The princess gave a nod of approval and she had continued, "he's had the count believe he's working for him and my stepmother. He's got me out of Exinia and he's promised to get me all the way out and to provide money and protection after I've done his bidding. I don't believe him. Not after what he's done to the two villages in the north."

Monseigneur's voice had been very still: "You know about those."

"I know a great many things besides," the Princess Irene had said engagingly; she had never stopped smiling. "All in due time, my lord, and I will need your pledge that you shall carry out the rest of our bargain after we are done."

"What makes you think I can trust you?"

The princess had shrugged prettily. "Perhaps you never will, but then, that's already a given, isn't it? You'll constantly have to be on your guard against me then."

"And you think you can trust me to carry out our so-called bargain to the very end?"

The princess had tilted her head to regard him beseechingly. "You are a man of your word, your Highness, are you not? That is what all Gaaldinians far and wide will readily attest to, anyway. They believe in you, their ange noir, and so must I. There's nothing like summoning a dark angel to thwart the devil's work."

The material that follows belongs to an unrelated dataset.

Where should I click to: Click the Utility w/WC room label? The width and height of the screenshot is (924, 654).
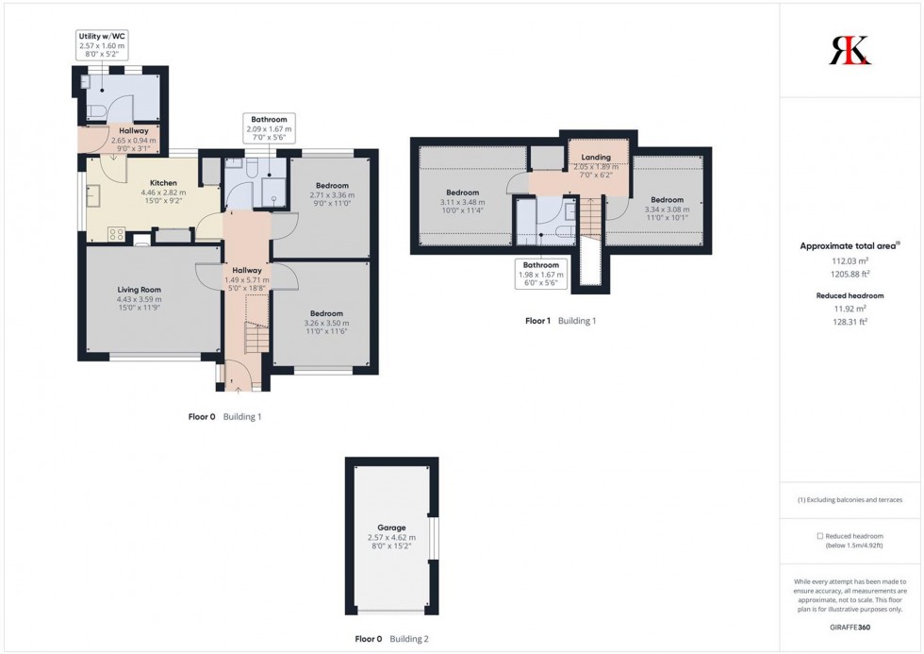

When Monseigneur had said nothing to that, she had pressed on, "I have a list of my requests and some ideas about my protection once they've been granted. We can talk about it later, if you wish. For now, my lord, let us have dinner. I'm starving."


Author's Notes: Count von Ormstein, he with the chest and limbs of a Hercules, is lifted from the description of the King of Bohemia, Irene Adler's tormentor, in ACD's A Scandal in Bohemia.

During Medieval times, only queens (and usually only during their coronation) and very young girls were allowed to wear their hair loose. All other women were required to wear caps and elaborate headdresses.

In Jewish, Islamic and Early Christian mythology, dark angels are angels of death and destruction, different from fallen angels in that they are messengers of God and their obedience to Him is absolute. In some holy texts, they are regarded as avengers of God's justice, the takers of life and terrible to behold but without actually being evil.

And yes, a part of Monseigneur's thoughts on John are lifted directly from one of the most famous passages in Charlotte Brönte's Jane Eyre, wherein Mr. Rochester declared to Jane, "I sometimes have a queer feeling with regard to you — especially when you are near me, as now: it is as if I had a string somewhere under my left ribs, tightly and inextricably knotted to a similar string situated in the corresponding quarter of your little frame. And if that boisterous Channel, and two hundred miles or so of land come broad between us, I am afraid that cord of communion will be snapt; and then I've a nervous notion I should take to bleeding inwardly. As for you, — you'd forget me."